Tandis que Philippa se penchait avec une inexprimable tendresse
sur le berceau de son troisième fils, et suppliait le ciel de le
conserver à Bon amour et à la Lorraine, le duc René, dans sa
fierté de père et sa foi de chrétien, préparait la solennité du
baptême ducal.
La vieille histoire du château de Bar-le-Duc conserve dans ses
annales les splendides détails du baptême du troisième fils de
René II, que la mort de ses deux frères rendait héritier
présomptif. Les antiques murailles de la capitale du Barrois
semblèrent rajeunir parmi les chants d'allégresse du 16 juin
1489, et, aujourd'hui encore, les murs démantelés de la fière
citadelle paraissent redire aux amis de la Maison de Lorraine le
joyeux vivat qui salue le nom de l'héritier de René II : Vive
très haut et très puissant prince, Antoine Ier, fils de
Lorraine, duc de Calabre !
La pompe extraordinaire qui présida à cette religieuse cérémonie
a frappé les historiens. Ils se sont plu à nous en conserver les
défaits nous transcrivons ceux que fournit Don Calmet et que
l'abbé Guillaume a rapportés après lui. Antoine était né le 4
juin 1489, jour de la Fête-Dieu ; le mardi, 16 du même mois, le
duc René, qui se trouvait à Bar, accompagné des princes de son
sang et d'une nombreuse noblesse, pour la solennité du baptême,
donna un splendide festin dans la grande salle du château. Cette
salle était tendue des plus riches tapisseries de la couronne. A
l'une des extrémités était la table du roi, placée sur une
estrade élevée de huit degrés et toute couverte de tapis de
Turquie. Au-dessus de cette table, se voyait un magnifique dais
de velours cramoisi, orné de perles. A droite et au-dessous,
était une autre table pour les princes et pour les dames.

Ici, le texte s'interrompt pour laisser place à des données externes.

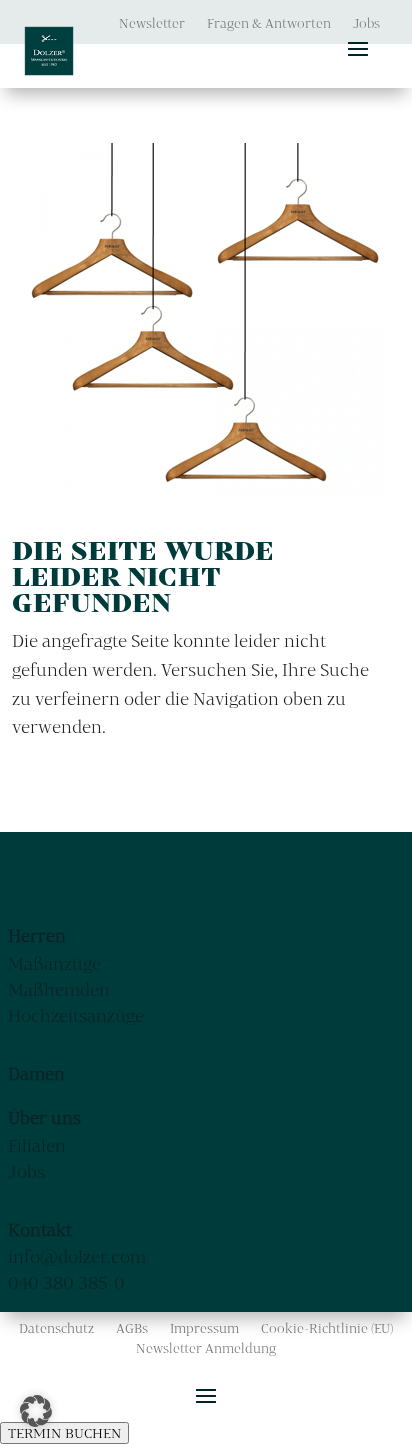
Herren (37, 935)
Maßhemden (59, 989)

Vers dix heures du matin, le roi sortit de sa chambre, en tenue
de cérémonie. Il était accompagné de son oncle, Henri de
Lorraine, évêque de Metz et précédé de Gérard Dauviller, grand
écuyer de Lorraine, puis des gentilshommes de sa Maison. Le
prince ayant pris place, l'évêque de Metz, Mmes Marguerite et
Yolande de Lorraine et Mme la comtesse de Saverden, se placèrent
à sa droite. De l'autre coté, et â sa gauche, furent placés le
cardinal de Gurce, légat du Pape, les évêques de Toul et de
Verdun et quelques princes.
Henry, comte de Blâmont, fit l'office de pannetier ; Henry,
comte de Réchicourt, celui d'échanson; le comte de Chalant,
celui d'écuyer tranchant; le Bâtard de Calabre, celui de grand
maître. Les services furent apportés en cérémonie au son des
tambours, fifres et trompettes; ils étaient précédés des
huissiers de la Chambre, des héraults d'armes, des maîtres
d'hôtel,
tous en habit de cérémonie. Derrière ceux-ci marchaient le grand
maître, le pannetier, avec les marques de leur dignité, enfin
les gentilshommes de la Chambre, portant les services qui furent
tous présentés dans le même ordre. Pendant tout le repas, il y
eut musique composée de toutes sortes d'instruments.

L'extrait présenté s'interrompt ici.